You can build and customize connections managed by your organization. These can index data from apps such as Salesforce, Oracle SQL and Azure DevOps. Connections listed as Search under Connected experiences count toward your search connection quota utilization.

    Previously, to index third-party data into Microsoft Graph through Microsoft Graph connectors, you either needed to have a built-in entitlement through specific licenses (e.g., 500 items of index quota per Microsoft Copilot for Microsoft 365 license) or purchase add-on quota.
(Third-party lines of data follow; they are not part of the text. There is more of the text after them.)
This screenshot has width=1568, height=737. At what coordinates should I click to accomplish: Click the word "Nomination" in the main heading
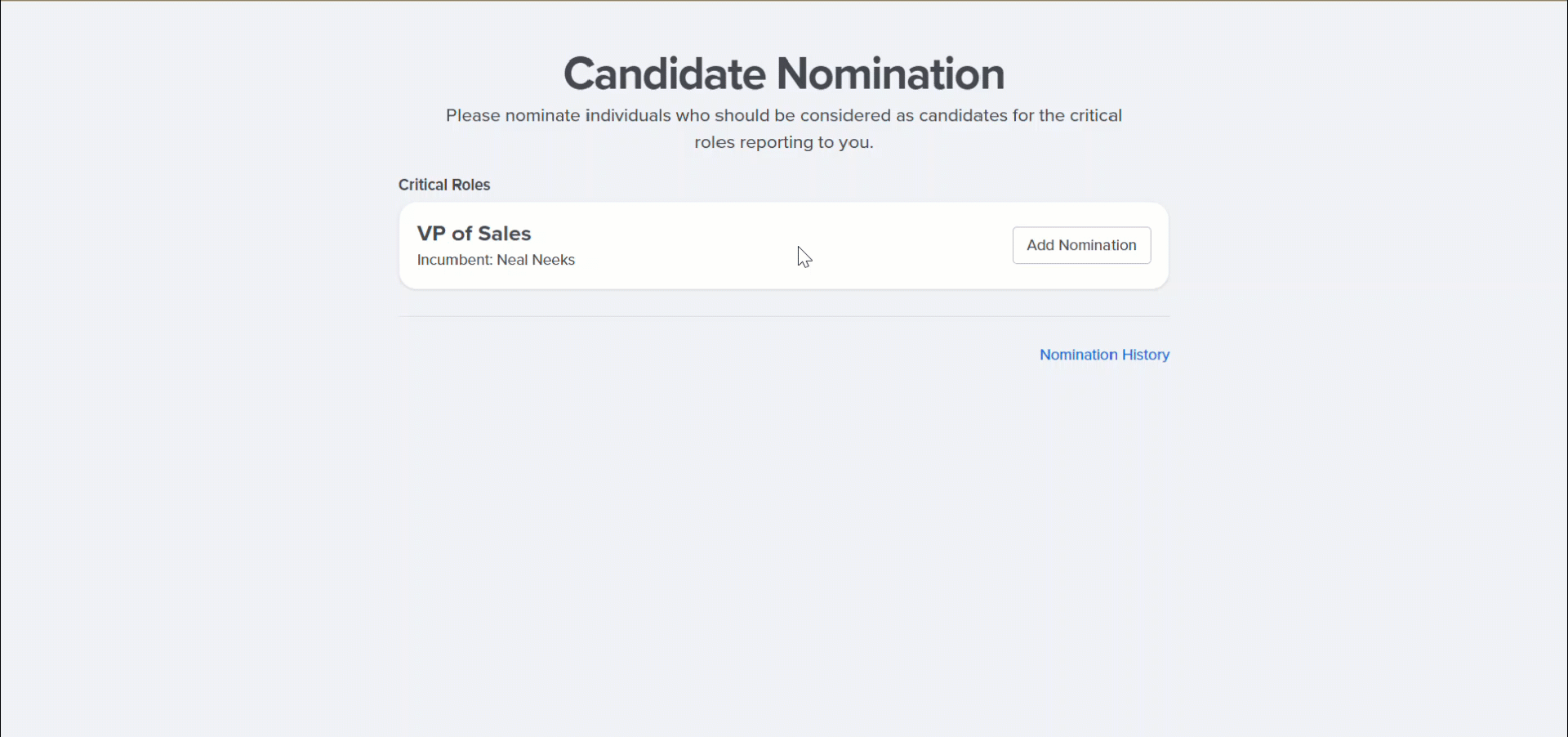click(890, 74)
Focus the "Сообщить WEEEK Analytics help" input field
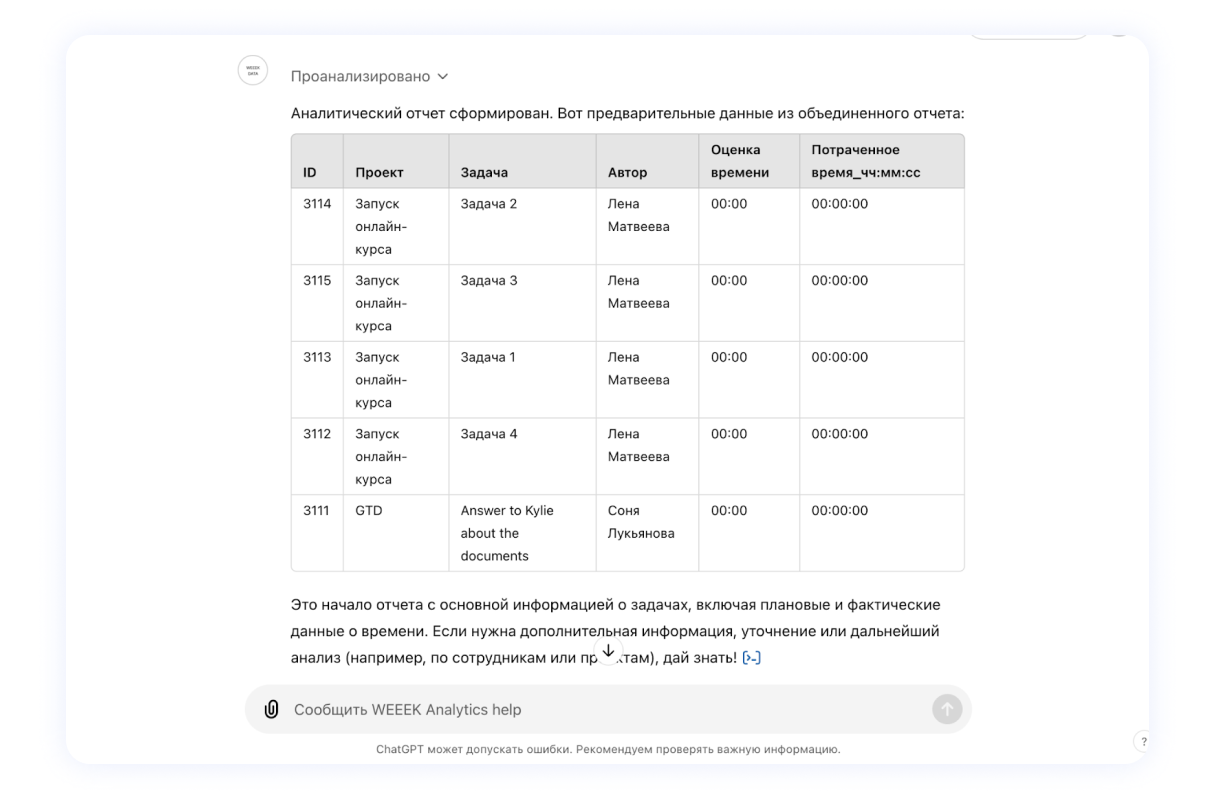Image resolution: width=1215 pixels, height=800 pixels. coord(600,709)
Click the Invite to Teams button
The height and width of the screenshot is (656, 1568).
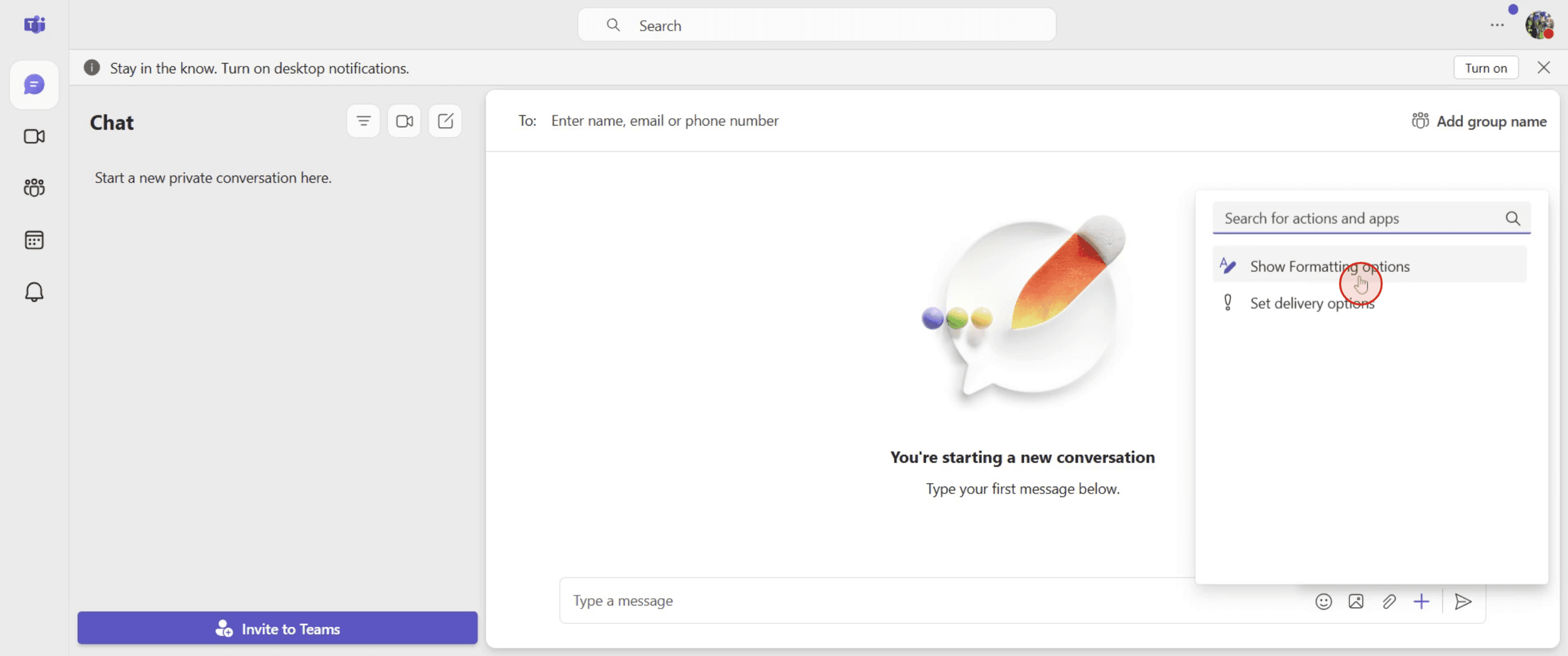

With this change, the index quota per license entitlement is removed, as is add-on cost for additional quota. You now receive an entitlement of 50 million items for each tenant.

    Each entity (or record) from the source data system that you add to Microsoft Graph can be considered an item which then shows up as a unique citation in Copilot’s responses, as a unique search result in Microsoft Search, etc. Depending on the type of data source, 1 item is –

    • 1 document (word, excel, ppt, pdf, etc.) in file share
    • 1 wiki page in Confluence
    • 1 webpage in a website
    • 1 ticket/issue in Jira

    Total quota utilized is calculated in terms of total items stored in the index. Updates/changes to an item are not counted in any manner. There are no cost implications of updating an item multiple times. It still counts as 1 item only.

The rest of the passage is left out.